**DIRECTIONS:** Below are the records; count the lines in which "value" occurs and report only that number.

── GIVEN DATA ──

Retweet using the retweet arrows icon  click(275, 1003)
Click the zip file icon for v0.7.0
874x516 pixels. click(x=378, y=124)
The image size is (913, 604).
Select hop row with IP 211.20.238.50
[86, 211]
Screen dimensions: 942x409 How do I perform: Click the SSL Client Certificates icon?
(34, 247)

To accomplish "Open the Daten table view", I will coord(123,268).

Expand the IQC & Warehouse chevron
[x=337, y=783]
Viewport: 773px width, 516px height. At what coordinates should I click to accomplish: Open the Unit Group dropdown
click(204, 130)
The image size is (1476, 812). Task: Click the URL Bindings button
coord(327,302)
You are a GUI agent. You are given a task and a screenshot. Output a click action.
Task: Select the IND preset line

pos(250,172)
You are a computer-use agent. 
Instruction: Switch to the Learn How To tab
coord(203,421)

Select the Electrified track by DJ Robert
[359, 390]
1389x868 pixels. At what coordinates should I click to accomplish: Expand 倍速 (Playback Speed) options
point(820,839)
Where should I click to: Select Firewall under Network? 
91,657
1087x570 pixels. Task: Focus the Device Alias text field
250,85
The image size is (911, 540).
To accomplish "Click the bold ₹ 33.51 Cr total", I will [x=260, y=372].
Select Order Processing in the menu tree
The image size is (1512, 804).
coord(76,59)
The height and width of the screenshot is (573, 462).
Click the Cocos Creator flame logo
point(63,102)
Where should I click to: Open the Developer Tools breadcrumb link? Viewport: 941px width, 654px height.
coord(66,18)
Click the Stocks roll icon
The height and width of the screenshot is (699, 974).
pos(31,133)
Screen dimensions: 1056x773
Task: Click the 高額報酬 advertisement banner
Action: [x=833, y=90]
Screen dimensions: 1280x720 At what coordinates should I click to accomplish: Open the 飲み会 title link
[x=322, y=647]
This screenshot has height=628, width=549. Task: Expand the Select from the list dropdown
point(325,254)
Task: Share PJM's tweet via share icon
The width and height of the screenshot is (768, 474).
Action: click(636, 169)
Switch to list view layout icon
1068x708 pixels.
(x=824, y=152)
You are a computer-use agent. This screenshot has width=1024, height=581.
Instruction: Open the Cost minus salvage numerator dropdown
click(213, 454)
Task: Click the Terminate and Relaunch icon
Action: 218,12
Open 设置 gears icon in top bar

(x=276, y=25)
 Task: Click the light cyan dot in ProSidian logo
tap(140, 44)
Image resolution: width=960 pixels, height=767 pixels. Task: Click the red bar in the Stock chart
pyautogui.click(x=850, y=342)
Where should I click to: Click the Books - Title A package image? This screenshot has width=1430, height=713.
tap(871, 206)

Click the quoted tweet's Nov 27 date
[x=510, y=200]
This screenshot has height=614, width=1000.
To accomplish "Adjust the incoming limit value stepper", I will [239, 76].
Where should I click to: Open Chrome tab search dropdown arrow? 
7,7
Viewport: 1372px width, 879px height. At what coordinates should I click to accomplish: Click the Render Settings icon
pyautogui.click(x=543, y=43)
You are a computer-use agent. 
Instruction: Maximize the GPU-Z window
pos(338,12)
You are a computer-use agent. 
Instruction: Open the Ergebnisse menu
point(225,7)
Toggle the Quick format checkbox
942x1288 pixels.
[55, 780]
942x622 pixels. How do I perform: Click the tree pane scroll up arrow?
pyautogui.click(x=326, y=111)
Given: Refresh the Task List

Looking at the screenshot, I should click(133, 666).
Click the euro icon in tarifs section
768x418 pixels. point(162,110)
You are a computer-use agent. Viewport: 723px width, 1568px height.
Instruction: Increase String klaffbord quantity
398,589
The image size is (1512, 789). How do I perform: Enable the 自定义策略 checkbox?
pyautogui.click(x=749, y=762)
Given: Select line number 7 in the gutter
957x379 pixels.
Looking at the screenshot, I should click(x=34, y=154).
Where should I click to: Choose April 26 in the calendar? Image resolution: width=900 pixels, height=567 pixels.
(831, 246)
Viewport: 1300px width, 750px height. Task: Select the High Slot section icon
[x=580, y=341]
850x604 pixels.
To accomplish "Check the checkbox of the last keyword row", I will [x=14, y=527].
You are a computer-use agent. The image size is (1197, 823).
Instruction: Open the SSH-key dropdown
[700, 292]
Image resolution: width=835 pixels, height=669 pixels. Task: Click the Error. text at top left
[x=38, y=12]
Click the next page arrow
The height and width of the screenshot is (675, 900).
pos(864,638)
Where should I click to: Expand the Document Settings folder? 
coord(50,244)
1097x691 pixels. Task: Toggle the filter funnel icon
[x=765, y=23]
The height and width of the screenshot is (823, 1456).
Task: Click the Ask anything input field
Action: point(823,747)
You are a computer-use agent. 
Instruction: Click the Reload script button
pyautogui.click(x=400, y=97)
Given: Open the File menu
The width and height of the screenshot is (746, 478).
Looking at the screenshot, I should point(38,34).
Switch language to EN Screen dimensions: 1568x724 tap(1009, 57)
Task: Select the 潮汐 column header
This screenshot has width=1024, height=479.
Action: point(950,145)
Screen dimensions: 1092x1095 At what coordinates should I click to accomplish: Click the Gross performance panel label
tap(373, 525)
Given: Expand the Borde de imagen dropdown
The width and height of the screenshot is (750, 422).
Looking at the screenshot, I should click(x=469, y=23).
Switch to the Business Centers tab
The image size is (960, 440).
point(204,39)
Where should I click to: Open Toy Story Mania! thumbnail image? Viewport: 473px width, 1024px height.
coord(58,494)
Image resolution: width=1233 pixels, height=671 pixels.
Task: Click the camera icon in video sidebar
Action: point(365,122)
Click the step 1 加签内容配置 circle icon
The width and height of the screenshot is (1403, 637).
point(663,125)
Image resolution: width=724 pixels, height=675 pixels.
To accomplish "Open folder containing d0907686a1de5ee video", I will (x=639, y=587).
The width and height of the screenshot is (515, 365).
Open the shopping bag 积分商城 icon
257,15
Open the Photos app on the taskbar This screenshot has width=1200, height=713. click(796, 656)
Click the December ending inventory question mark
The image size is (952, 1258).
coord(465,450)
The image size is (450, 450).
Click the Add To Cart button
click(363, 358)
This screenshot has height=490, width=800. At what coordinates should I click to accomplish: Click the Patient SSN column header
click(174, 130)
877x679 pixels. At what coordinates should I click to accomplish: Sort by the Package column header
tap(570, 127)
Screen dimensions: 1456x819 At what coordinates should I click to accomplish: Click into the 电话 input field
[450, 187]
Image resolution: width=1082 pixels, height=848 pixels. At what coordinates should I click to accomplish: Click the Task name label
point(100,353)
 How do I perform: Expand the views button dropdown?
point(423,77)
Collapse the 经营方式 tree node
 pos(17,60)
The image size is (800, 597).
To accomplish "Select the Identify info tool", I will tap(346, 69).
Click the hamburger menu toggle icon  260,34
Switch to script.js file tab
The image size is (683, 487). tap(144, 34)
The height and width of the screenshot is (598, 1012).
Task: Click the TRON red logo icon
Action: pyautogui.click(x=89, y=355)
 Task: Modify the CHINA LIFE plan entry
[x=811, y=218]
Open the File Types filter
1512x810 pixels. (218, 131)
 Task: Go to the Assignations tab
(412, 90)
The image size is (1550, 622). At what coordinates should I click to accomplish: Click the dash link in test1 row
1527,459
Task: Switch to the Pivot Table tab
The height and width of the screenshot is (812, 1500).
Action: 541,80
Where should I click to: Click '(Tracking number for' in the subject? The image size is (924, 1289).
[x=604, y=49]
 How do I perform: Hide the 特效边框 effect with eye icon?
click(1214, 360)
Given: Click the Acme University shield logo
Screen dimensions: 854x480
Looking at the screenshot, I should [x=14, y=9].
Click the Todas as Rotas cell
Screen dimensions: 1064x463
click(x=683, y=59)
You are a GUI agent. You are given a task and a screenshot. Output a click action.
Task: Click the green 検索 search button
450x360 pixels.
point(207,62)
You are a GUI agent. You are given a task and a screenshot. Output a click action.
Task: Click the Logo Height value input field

───

**ANSWER TO THIS EXERCISE:** 2